= Sewanee Writers' Conference =

Writers' conference in Tennessee, USA

The Sewanee Writers' Conference is a writers' conference held every summer on the campus of the University of the South in Sewanee, Tennessee. The conference was started in 1989 by founding director Wyatt Prunty and the current director is Leah Stewart. The conference is funded largely by an endowment from the estate of acclaimed American playwright Tennessee Williams. The conference takes place over twelve days, during which participants attend writing workshops, readings, panel presentations, lectures on the craft of poetry, fiction, and playwriting, and numerous social gatherings.

==Admission==
Admission to the conference is competitive and is decided through a formal application process. All applicants who are accepted to the conference have a portion of their expenses underwritten by the estate of Tennessee Williams.

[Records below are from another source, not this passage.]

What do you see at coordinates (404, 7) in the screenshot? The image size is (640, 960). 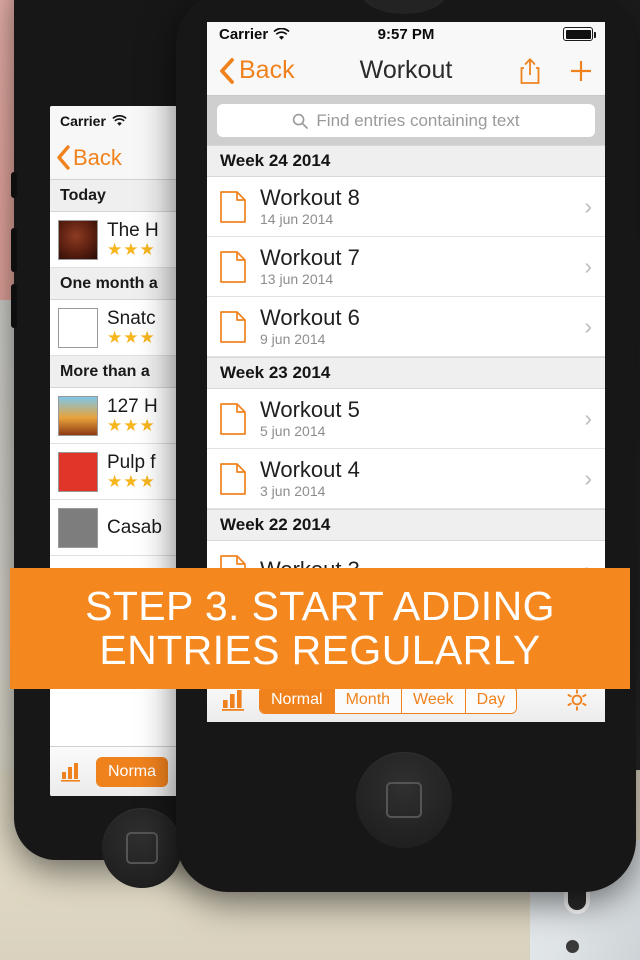 I see `phone-earpiece-speaker` at bounding box center [404, 7].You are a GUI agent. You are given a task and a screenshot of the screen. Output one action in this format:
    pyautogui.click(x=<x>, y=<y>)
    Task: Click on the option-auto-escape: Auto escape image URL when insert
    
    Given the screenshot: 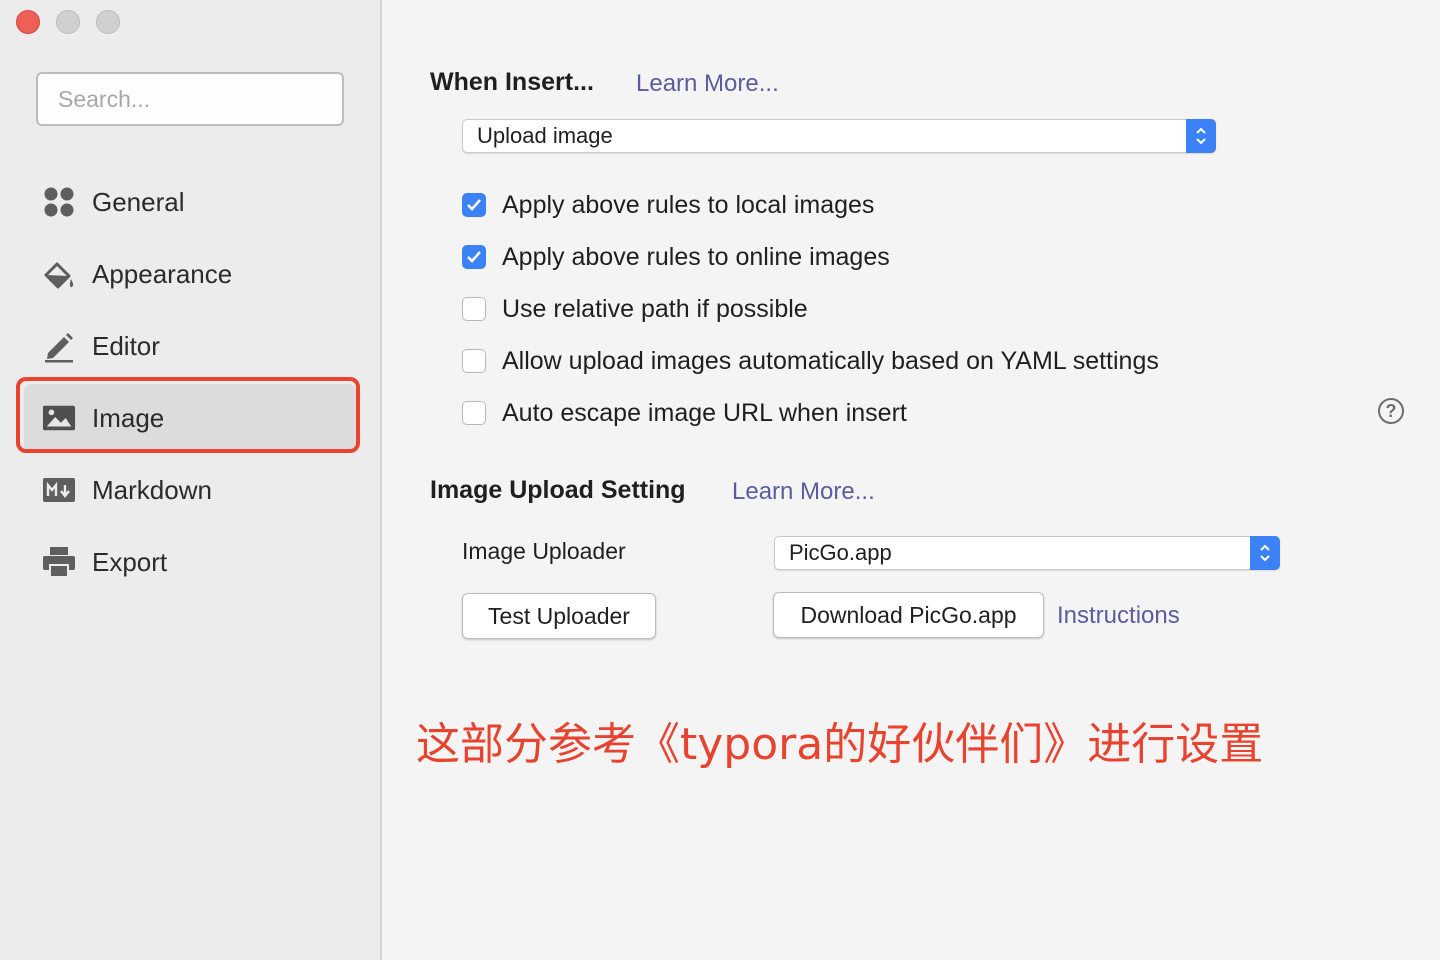 What is the action you would take?
    pyautogui.click(x=684, y=413)
    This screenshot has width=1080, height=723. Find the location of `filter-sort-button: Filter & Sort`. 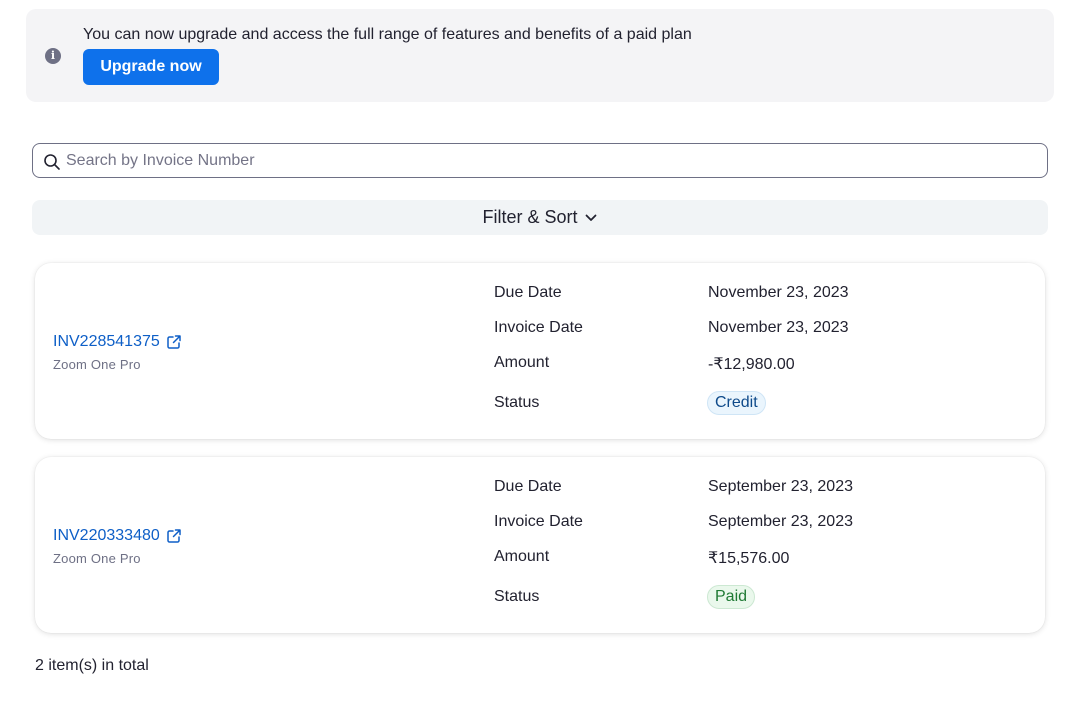

filter-sort-button: Filter & Sort is located at coordinates (540, 218).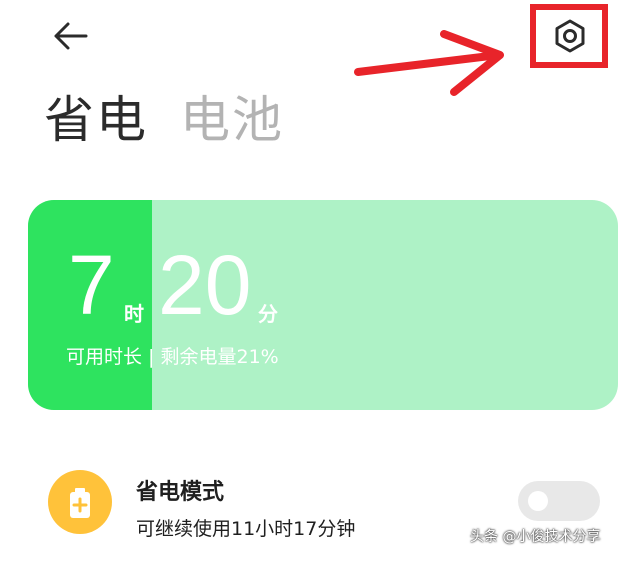 The height and width of the screenshot is (561, 640). Describe the element at coordinates (536, 537) in the screenshot. I see `watermark: 头条 @小俊技术分享` at that location.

Poets, non-fiction, and fiction writers who have published at least one full-length book, whether through a legitimate small press or a major publishing house, are eligible to apply for a limited number of fellowships to cover all tuition, room, and board for the conference. Poets, non-fiction, and fiction writers with a record of publication in periodicals are eligible to apply for scholarships (also limited in number) to cover conference tuition. Playwrights are also eligible for these awards if their work has seen production, either professional or amateur. Publication or production is not required for general admission to the conference.

==Faculty and staff==
The faculty of the Sewanee Writers' Conference has included poets, fiction writers, nonfiction writers, and playwrights such as Daniel Anderson, Richard Bausch, Venita Blackburn, John Casey, Jaquira Díaz, Claudia Emerson, Daisy Foote, B.H. Fairchild, Debora Greger, Barry Hannah, Robert Hass, Beth Henley, Vanessa Hua, Andrew Hudgins, Mark Jarman, Donald Justice, Randall Kenan, Katie Kitamura, Margot Livesey, William Logan, Maurice Manning, Charles Martin, Alex Marzano-Lesnevich, Claire Messud, Jill McCorkle, Alice McDermott, Erin McGraw, Dan O'Brien, Elena Passarello, Carl Phillips, Aisha Sabatini Sloan, Mary Jo Salter, Christine Schutt, Dave Smith, A.E. Stallings, Mark Strand, Mona Van Duyn, Sidney Wade, Richard Wilbur, Steve Yarbrough, and many others.

Current and former conference staff members include current director Leah Stewart, Caki Wilkinson, Megan Roberts, Adam Latham, Gwen E. Kirby, Amy Arthur, Erica Dawson, Samuel Fox, Juliana Gray, Ananda Lima, Daniel Groves, Jonathan Bohr Heinen, Hastings Hensel, Carrie Jerrell, Jake Ricafrente, Kate Jayroe, Norris Eppes, and Adam Vines.